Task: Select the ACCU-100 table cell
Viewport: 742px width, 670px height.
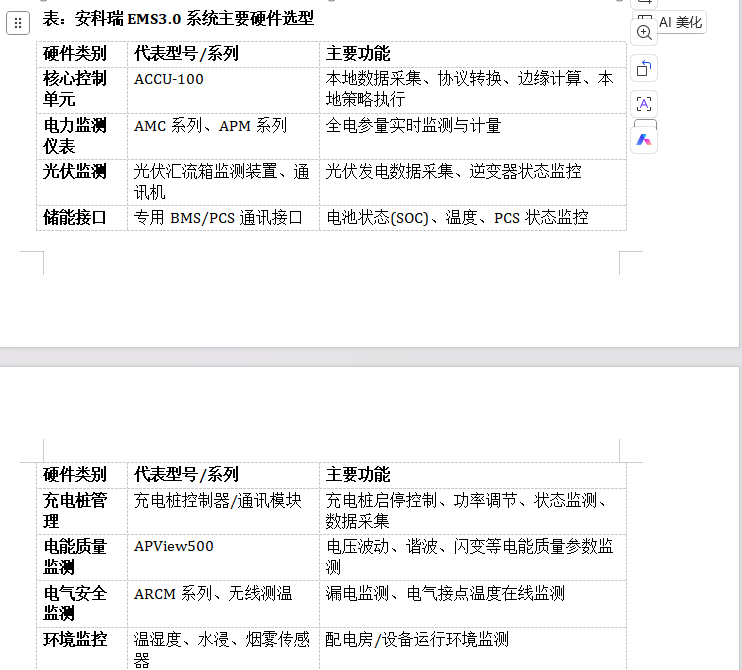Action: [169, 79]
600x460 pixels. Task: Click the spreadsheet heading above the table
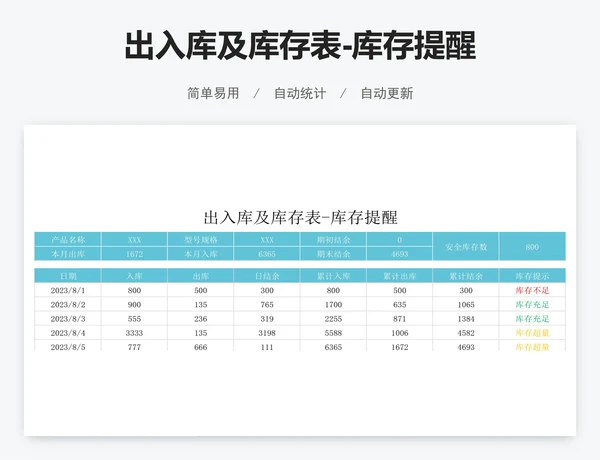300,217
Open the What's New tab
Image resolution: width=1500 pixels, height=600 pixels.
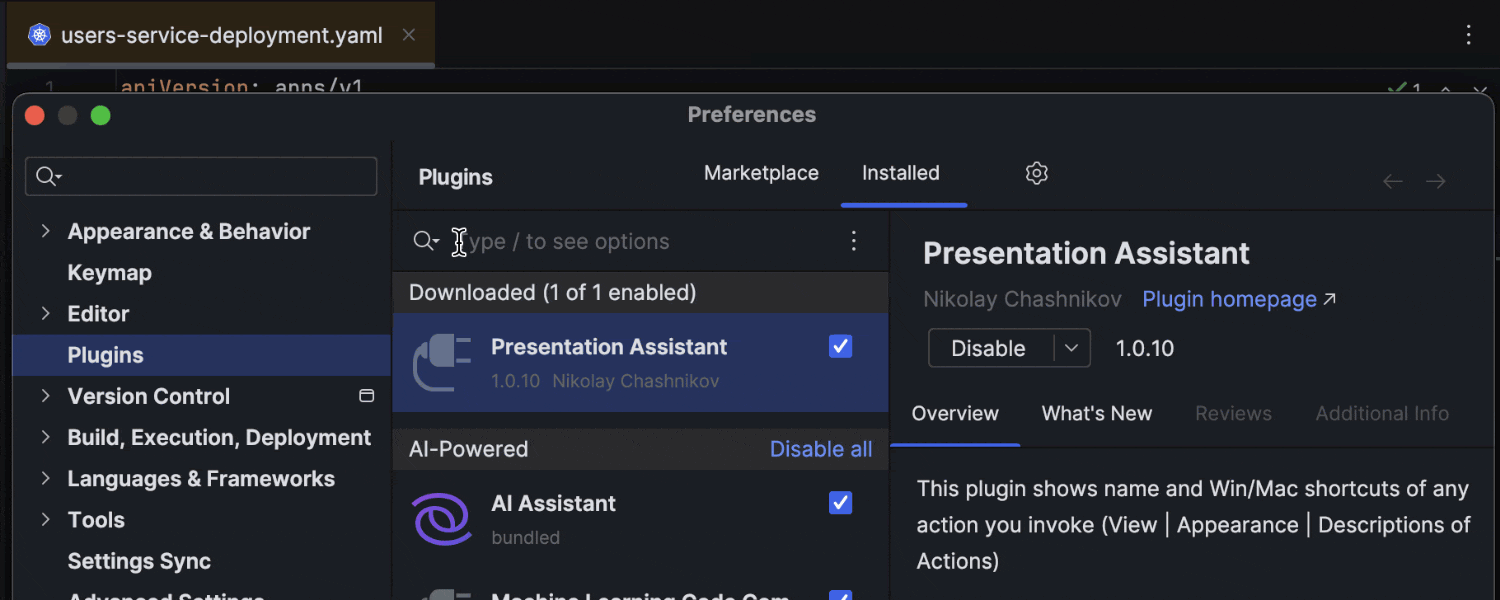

****

# Action item:
Give the data again exactly as it appears, but without any images.

# Output for this exercise:
Task: Select the ACCU-100 table cell
Viewport: 742px width, 670px height.
Action: [169, 79]
600x460 pixels. Task: Click the spreadsheet heading above the table
300,217
Open the What's New tab
Image resolution: width=1500 pixels, height=600 pixels.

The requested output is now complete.